**Aim of the exercise**. As the answer, set down the lines below from the one containing "Click the All reviewers label text" through the one containing "You are a computer-use agent. Viewport: 502px", exactly and inclusively, and no others.

**Source records**.

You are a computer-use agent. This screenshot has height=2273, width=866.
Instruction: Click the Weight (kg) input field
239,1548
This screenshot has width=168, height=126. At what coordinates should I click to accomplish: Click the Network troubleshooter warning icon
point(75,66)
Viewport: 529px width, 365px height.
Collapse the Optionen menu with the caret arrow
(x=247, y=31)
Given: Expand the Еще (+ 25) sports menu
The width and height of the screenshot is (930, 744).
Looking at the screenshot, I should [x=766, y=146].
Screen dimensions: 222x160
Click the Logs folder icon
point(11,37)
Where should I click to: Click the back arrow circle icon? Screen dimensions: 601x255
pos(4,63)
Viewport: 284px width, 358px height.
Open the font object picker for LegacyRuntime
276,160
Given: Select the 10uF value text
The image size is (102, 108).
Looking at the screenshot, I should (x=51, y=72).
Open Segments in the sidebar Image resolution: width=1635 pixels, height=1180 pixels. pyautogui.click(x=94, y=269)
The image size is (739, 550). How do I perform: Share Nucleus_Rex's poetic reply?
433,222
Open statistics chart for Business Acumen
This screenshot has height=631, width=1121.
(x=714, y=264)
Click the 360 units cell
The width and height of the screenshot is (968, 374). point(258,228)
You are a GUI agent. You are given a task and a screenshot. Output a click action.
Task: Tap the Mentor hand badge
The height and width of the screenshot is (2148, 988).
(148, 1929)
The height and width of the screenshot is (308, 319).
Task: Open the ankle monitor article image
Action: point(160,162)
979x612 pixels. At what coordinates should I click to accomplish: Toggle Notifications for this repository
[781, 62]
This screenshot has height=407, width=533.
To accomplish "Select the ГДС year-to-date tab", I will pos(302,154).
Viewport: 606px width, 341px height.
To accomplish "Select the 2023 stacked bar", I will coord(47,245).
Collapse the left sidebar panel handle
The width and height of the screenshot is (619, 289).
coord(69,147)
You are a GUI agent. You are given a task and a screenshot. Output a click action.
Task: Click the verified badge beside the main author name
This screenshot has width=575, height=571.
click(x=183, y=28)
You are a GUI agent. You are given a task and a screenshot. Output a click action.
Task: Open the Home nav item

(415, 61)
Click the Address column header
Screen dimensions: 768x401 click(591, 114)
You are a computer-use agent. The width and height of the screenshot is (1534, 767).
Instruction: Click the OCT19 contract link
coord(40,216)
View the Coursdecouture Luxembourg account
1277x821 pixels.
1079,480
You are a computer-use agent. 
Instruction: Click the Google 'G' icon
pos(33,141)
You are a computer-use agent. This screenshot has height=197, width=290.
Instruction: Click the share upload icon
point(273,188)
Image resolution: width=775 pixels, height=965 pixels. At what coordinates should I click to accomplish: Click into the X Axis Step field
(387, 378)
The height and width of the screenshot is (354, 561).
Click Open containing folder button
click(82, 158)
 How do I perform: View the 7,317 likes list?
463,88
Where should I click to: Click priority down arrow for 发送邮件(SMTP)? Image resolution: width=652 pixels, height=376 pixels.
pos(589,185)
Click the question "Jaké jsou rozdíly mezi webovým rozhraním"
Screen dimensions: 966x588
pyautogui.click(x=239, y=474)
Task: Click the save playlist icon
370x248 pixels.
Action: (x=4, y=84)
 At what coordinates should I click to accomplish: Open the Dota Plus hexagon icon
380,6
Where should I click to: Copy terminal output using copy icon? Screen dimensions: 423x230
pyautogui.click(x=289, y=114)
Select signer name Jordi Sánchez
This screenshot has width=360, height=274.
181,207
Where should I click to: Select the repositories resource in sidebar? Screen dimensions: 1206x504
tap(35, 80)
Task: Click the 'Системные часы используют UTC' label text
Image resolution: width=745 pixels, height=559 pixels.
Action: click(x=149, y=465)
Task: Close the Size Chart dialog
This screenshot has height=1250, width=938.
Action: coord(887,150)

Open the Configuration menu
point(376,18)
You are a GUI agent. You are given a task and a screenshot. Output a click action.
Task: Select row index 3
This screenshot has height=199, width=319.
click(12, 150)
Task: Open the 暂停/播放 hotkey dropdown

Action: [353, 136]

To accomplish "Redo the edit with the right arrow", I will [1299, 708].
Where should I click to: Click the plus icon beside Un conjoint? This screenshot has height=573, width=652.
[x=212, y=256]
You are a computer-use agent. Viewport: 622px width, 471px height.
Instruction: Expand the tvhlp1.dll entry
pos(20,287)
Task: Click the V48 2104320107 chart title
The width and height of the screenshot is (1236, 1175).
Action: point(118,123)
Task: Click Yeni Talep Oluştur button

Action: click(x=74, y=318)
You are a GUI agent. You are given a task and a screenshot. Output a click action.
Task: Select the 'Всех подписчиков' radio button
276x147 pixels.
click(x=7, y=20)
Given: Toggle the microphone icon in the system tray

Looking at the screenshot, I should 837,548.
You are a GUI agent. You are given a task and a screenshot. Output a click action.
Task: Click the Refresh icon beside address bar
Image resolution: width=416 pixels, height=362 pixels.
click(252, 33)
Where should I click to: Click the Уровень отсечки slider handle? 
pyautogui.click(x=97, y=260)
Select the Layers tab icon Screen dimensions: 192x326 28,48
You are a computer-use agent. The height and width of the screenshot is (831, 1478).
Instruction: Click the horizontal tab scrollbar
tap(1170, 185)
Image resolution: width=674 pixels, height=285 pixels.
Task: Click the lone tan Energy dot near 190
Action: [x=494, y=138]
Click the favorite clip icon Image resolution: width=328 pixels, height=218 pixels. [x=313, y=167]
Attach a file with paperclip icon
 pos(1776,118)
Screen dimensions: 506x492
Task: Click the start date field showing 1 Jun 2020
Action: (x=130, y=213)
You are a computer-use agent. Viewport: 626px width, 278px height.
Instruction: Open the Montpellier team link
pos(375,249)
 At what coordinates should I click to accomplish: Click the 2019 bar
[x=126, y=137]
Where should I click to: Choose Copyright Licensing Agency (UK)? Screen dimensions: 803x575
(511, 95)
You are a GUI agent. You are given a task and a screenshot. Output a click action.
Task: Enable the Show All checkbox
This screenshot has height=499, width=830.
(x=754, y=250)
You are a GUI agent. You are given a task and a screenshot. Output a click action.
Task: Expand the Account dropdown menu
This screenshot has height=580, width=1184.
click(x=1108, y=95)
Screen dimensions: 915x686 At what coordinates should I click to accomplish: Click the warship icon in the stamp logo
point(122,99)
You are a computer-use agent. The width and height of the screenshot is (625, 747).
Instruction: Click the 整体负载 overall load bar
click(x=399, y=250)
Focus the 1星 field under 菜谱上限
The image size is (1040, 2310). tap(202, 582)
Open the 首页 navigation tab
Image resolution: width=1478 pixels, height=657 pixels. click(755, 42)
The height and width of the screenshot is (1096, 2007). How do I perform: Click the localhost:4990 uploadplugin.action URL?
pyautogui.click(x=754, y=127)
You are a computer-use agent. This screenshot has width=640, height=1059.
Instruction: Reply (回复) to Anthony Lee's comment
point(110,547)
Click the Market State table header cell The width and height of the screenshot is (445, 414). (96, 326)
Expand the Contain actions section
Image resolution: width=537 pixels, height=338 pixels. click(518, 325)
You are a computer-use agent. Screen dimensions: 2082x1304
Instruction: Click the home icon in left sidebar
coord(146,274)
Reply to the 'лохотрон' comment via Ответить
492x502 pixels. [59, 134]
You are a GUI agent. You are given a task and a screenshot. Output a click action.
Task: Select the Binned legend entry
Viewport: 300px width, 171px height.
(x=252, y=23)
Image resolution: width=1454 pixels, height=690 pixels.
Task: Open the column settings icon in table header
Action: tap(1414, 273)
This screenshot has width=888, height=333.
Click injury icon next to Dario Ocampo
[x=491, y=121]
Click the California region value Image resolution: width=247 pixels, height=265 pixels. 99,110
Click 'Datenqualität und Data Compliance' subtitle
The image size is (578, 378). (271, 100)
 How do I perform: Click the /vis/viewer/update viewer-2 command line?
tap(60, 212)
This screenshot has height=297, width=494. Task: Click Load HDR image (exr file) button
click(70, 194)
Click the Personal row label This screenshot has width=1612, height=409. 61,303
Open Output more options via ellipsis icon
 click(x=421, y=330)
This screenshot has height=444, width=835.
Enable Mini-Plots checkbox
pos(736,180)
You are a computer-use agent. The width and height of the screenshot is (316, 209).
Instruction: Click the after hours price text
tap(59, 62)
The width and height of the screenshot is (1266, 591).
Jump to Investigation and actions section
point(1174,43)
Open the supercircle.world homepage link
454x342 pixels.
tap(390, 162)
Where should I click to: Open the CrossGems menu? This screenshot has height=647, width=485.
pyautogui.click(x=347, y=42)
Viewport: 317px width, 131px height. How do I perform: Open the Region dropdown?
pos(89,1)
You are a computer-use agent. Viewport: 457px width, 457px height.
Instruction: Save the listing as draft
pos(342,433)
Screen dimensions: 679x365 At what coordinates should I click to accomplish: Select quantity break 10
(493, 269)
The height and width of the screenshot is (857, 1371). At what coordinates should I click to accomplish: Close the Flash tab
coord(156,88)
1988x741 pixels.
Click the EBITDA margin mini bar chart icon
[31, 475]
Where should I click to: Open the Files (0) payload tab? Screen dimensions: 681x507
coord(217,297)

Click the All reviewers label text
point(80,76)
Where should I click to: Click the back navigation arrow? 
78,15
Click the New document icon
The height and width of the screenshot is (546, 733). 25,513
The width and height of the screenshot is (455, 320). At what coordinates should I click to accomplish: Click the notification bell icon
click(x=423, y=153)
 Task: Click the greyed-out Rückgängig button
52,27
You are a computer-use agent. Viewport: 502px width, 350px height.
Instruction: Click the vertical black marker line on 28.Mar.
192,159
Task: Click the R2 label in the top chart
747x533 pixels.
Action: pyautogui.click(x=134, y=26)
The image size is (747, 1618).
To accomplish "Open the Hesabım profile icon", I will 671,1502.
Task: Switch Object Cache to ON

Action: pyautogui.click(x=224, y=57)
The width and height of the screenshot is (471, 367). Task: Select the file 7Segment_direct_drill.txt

**Answer section**.
Click the All reviewers label text
point(80,76)
Where should I click to: Click the back navigation arrow? 
78,15
Click the New document icon
The height and width of the screenshot is (546, 733). 25,513
The width and height of the screenshot is (455, 320). At what coordinates should I click to accomplish: Click the notification bell icon
click(x=423, y=153)
 Task: Click the greyed-out Rückgängig button
52,27
You are a computer-use agent. Viewport: 502px width, 350px height.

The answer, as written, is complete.